Yesterday, the little man and I discovered something very important. We found out how important it is to take a little time to be completely silly. Now, it may seem that this isn’t a very worthwhile endeavor, but you will have to try it and see for yourself. It is definitely worth a try, and you might be surprised at the result. Who knows, it might add years to year life or something.
So, the little man and I came to this conclusion yesterday after our lunchtime when we usually do some sort of physical activity like dancing, baby monster tag, spinning, or rolling and chasing his favorite inflatable ball around. Well, for some reason, I was feeling quite lethargic and mopey at the time, and I don’t know why really. I guess it is just a case of where sometimes people just get down. Anyway, my son decided that he wanted to dance. He does this sort of move that I call the toddler stomp. It is basically just him running in place and stomping his feet really loud while jumping and spinning. Whenever he starts this intricate dance it is a hint that he would like to listen to some music. I figured that out a few weeks ago, and I will never forget it again because if you don’t turn on his music all hell will break loose. Trust me. Nobody wants that.

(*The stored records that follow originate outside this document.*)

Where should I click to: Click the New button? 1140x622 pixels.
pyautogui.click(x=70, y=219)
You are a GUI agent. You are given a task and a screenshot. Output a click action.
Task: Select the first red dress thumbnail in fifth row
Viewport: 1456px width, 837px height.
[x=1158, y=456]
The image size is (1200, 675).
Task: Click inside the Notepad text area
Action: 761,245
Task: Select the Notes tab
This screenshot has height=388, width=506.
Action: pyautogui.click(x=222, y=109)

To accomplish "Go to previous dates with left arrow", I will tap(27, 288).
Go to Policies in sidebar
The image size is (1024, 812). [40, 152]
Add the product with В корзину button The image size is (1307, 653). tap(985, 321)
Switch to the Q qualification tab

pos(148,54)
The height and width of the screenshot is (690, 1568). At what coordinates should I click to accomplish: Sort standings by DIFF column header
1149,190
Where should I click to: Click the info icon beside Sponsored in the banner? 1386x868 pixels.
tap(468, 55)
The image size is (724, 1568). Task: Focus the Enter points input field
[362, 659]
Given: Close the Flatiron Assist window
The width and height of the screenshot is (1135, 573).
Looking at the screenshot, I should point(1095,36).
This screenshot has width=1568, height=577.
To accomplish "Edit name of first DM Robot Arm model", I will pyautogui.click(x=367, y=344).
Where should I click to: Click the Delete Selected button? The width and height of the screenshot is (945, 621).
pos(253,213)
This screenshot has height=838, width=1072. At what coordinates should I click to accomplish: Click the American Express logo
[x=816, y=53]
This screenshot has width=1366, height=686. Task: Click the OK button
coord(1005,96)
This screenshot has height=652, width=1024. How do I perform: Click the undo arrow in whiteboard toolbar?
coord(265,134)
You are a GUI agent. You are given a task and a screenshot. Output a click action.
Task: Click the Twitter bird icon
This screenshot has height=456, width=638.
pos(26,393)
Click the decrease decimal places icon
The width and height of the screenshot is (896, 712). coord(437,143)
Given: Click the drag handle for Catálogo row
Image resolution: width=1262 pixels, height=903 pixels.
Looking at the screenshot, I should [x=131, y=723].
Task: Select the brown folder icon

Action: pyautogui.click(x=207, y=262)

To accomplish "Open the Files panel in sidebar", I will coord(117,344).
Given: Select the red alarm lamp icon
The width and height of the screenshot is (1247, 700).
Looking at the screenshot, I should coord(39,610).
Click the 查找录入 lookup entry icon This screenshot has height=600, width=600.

So, anyway, I turned on the music and he danced away, and, before I realized what I was doing, I joined in because, let’s face it, he was going to make me do it eventually anyway. You know what? I am so glad I did because, to tell you the truth, I am not sure if I have ever had a better time.
Maybe it is just me, but I find that there is definitely something very rewarding about goofing around with my son whenever I get a chance. I can’t really describe how good it makes me feel to be able to spend times like that with him. It is like somehow I am magically transported back to a simpler time where I don’t have to be an adult, and I don’t have to worry about what I look like to other people, not that I worry about that too much anyway. Dancing with the little man means that I can be as carefree as I dare.
What’s it going to matter anyway? It isn’t like the little man is going to make fun of me. Well, he won’t yet anyway, but for now all he cares about is that he is having a good time with his da. The only problem is I can’t keep up with the little squirt anymore. He can jump and dance his butt off for maybe a half hour to an hour non-stop. I think I might have 20 minutes in me tops, but whenever I try to stop he looks at me all disappointedly with his puppy dog eyes and, somehow, I manage to gather some more stamina and keep dancing with him until he is done. I figure dancing with him is good for me anyway, but man I am sore afterwards. At least he doesn’t insist that I dance like him. There is no way that I am going to jump up and down and flop around and do the toddler stomp for an hour. That boy is nuts when it comes to dancing!
What is particularly surprising is that he can do all this crazy stuff and still seem to be keeping in rhythm. It’s amazing to me! I am just so glad that he chose dancing as his after lunch activity. It is just what I needed to turn my day around. I am going to remember this for next time I am feeling gloomy. The remedy for it is cheap. You should try it sometime.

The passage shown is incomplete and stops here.